Había pensado yo jugarme a los chinos con cierto amigo (sí, de ti estoy hablando, pájaro) lo de quién conduciría esta noche. En el último momento, el muy ladino se ha sacado de la manga cierta extraña y oportunísima ceguera nocturna que le impide conducir tras la puesta de sol. Sospecho que la ceguera de marras es más bien la que tiene pensado agarrarse esta noche. Pero eso ya no importa, pues yo, libre ahora del coche y de la amenaza de la Guardia Civil, pienso hacer lo propio.
¿O acaso no aprovechamos las bodas para perder impunemente el oremus, aun a riesgo de perder de paso la dignidad?

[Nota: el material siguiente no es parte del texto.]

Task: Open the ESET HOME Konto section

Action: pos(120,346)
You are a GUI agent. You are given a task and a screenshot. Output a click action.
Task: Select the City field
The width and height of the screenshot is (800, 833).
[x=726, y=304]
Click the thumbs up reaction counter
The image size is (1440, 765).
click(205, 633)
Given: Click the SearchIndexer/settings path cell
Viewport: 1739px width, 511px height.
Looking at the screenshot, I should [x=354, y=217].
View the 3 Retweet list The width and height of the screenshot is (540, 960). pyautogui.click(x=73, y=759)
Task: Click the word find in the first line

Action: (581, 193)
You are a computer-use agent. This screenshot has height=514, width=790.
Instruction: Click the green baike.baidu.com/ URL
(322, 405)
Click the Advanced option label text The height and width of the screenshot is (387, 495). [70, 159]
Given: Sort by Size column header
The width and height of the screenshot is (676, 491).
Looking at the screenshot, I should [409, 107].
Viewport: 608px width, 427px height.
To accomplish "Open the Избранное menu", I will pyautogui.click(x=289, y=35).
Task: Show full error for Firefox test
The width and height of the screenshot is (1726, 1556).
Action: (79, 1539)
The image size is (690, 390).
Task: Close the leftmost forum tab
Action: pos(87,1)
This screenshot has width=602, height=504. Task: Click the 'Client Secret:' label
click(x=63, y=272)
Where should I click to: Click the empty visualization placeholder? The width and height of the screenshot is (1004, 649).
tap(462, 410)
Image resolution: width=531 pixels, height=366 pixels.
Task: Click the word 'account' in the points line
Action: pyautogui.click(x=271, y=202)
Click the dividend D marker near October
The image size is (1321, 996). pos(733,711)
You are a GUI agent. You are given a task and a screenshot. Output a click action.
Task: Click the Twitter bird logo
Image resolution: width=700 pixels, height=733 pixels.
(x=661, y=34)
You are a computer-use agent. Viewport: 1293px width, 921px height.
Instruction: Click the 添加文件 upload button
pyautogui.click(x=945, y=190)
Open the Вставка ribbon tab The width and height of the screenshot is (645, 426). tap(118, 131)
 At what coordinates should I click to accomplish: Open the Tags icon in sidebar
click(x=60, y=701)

Una boda es como un carnaval en el que lucimos al menos dos disfraces: el traje con el que nos endomingamos y el disfraz de indio que nos ponemos cuando la juerga se presta para ello. Casi todo está permitido, y cada cual cuenta con su especialidad en semejantes eventos. La mía es perpetrar tangos, y dudo que los invitados se libren de sufrirme esta noche mientras profano la memoria de Gardel. Las bodas son ocasiones perfectas para desinhibirse. ¿Qué mejor terapia en estos tiempos hipócritas y mojigatos que nos aquejan? Con suerte nadie se enfadará. Salvo que ocurra aquello que nunca supe si era verdad o pura leyenda urbana, lo de aquel novio a quien un amiguete trató de cortar la corbata con una motosierra, con la mala fortuna de que el pobre novio murió desangrado, la broma acabó en tragedia, y la boda en funeral. O lo que ocurrió en un salón de banquetes de nuestra ciudad (y esto, al parecer, sí que es cierto), cuando los invitados del novio y los de la novia acabaron enzarzados en una batalla campal que se saldó con heridos y una carga de las fuerzas del orden.
Pero tranquilos, queridos Ricardo y Rosabel. Seremos tan civilizados como nos lo permita nuestra recia raigambre manchega. Nos dejaremos la motosierra en casa. Es más, nos comportaremos con versallesca cortesía. Al menos hasta el filo de la madrugada. Luego siempre podéis poner pies en polvorosa. Y lo que Dios ha unido, que no lo separe el matrimonio.